A sentencing memorandum states Egli’s blood-alcohol content was 0.23, which is nearly three times the legal limit of 0.08 in Washington, when she struck Reynosa and another woman, just minutes prior. Her blood also measured nearly four times the legal limit of marijuana.

Krauel showed the judge photos of Reynosa competing in track and field and field hockey in Mexico, where she won gold medals and national championship titles. Reynosa said the crash has affected her entire family, some who quit their jobs or moved to Vancouver to help Reynosa with her recovery. Her brother left his career in the military, where he was a sergeant in the U.S. Air Force.

Reynosa told Snider that she is no longer the active, independent person she used to be.

“I had to relearn everything. First, how to read, how to talk, how to eat, how to go to the restroom, how to walk, how to jog, how to socialize more and how to write,” she said. “I used to be a very friendly, sympathetic person. Afterward, I only wanted to be home in my room.”

A sentencing memorandum also states Egli was convicted of a drunken-driving offense in 2013 but did not complete a victim impact panel that was a part of her sentence. Snider said Friday that if Egli had followed through with the victim impact panel, the crashes may never have happened.

Egli said through tears that her actions have haunted her every day since the crashes. She apologized to the victims and said she is focusing on her children, her sobriety and helping others with addiction.
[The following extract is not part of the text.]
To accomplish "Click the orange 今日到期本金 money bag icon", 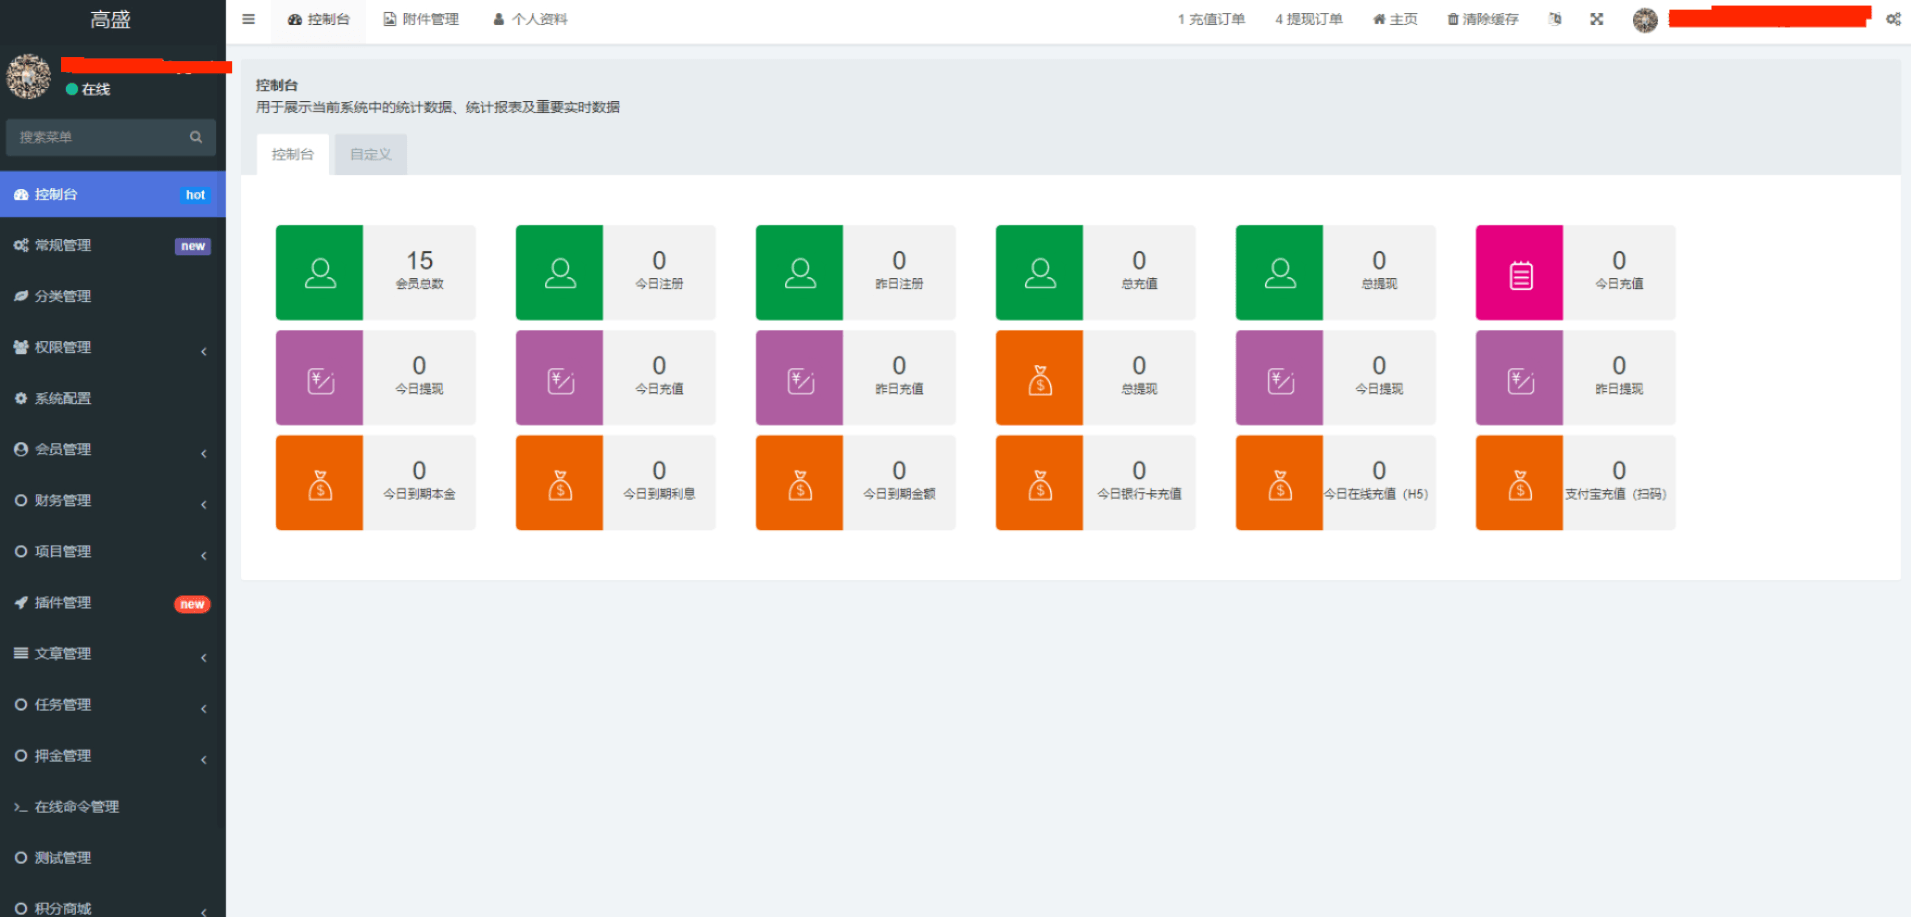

“My actions were beyond the pale and permanently changed the course of two people’s lives,” Egli said. “The ripple effect from my poor decision was and is monumental, from their family and friends, the first responders and witnesses and more. I am doing everything in my power to ensure those mistakes are never made again.”
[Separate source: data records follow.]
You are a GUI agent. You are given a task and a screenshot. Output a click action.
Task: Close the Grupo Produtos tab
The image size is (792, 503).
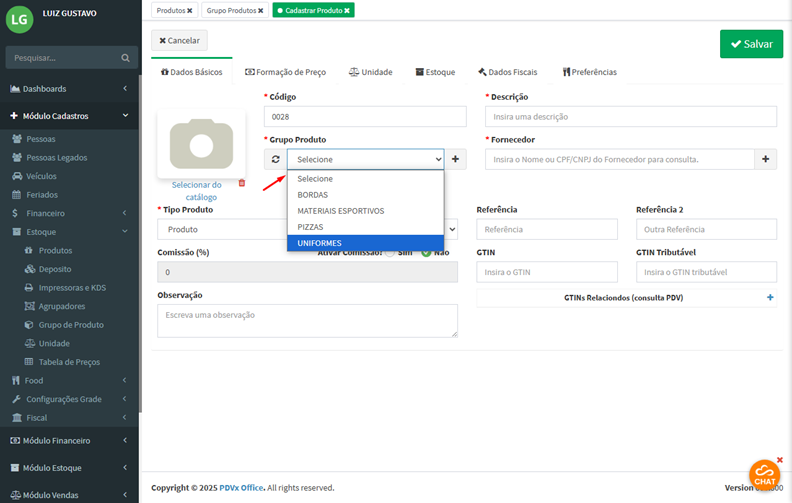(260, 10)
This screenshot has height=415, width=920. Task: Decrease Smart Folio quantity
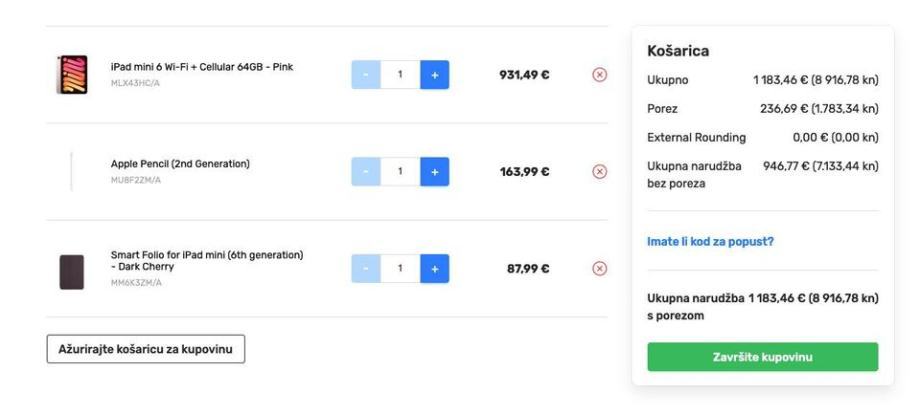point(366,268)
Outside of the courtroom, Reynosa’s father said that although he wishes Egli’s sentence would’ve been more severe, he felt the judge was fair. Reynosa agreed but ultimately said she’s OK with the sentence.

Reynosa said she plans to spend time with her family and friends who came with her to the hearing, and she one day plans to return to college to study physical therapy.

Erratic behavior

Vancouver police officers were dispatched at 8:01 p.m. June 3, 2020, to reports of a hit-and-run crash in the area of East Mill Plain Boulevard and Northeast Andresen Road.
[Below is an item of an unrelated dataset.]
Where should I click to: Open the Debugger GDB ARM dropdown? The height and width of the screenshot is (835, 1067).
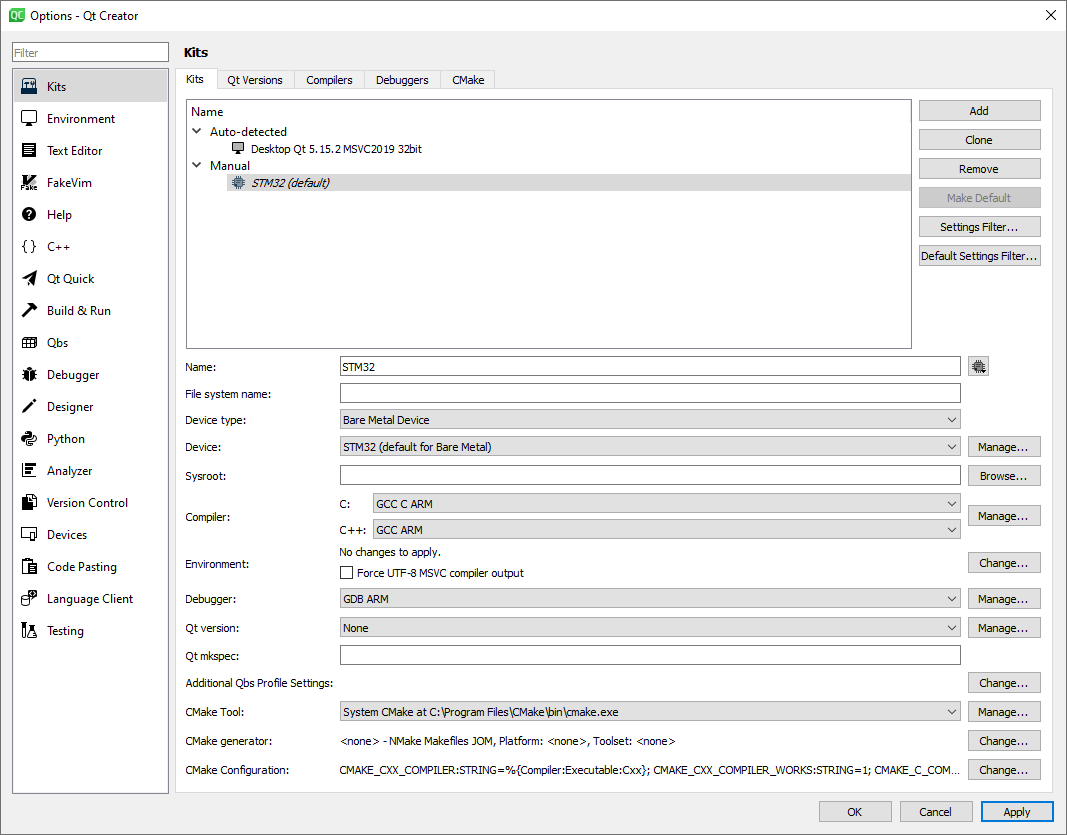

A dark blue Dodge Caravan was traveling east on Mill Plain and attempted to turn left onto northbound Andresen when it left the road, jumped the curb and drove onto the sidewalk. Florence Mbah was standing on the sidewalk when she was struck, according to an affidavit of probable cause. The suspect vehicle drove off.

Mbah suffered a broken wrist and cuts, court records state.

Three minutes later, the van was seen speeding west on 18th Street and passing a vehicle in the oncoming lane, the affidavit says. The van then drove through “an occupied crosswalk,” west of General Anderson Avenue, police said, and struck Reynosa, who was thrown into the air and landed on the road, court records state.

The van once again fled the scene and was located near 18th Street and Murray Court with significant front-end damage. Witnesses at both crash scenes identified the van and driver as Egli, and she was detained, according to court documents.

Egli told officers she was “frantic” and saw the pedestrian lying in the road but decided not to stop or slow down. She did not admit to striking the pedestrian, but she said she knew what she did was wrong and decided to return to the scene when she saw police vehicles, the affidavit says.

She said she drank one beer several hours prior and took prescribed medication for depression and anxiety earlier in the day, court documents state.

“As Trista was speaking, her mood wildly changed from crying to laughing and then to silence at times,” the officer wrote in the affidavit. “Trista’s behavior was erratic; one minute she would be standing still and the next she would be flinging her arms around and grabbing at officers.”

The officer said he could smell the strong odor of intoxicants on Egli’s breath. She was slurring her speech and would pause throughout her sentences. Her eyes were bloodshot and watery, and she displayed poor balance; Egli had difficulty standing and walking on her own, and officers had to catch her before she fell, according to the affidavit.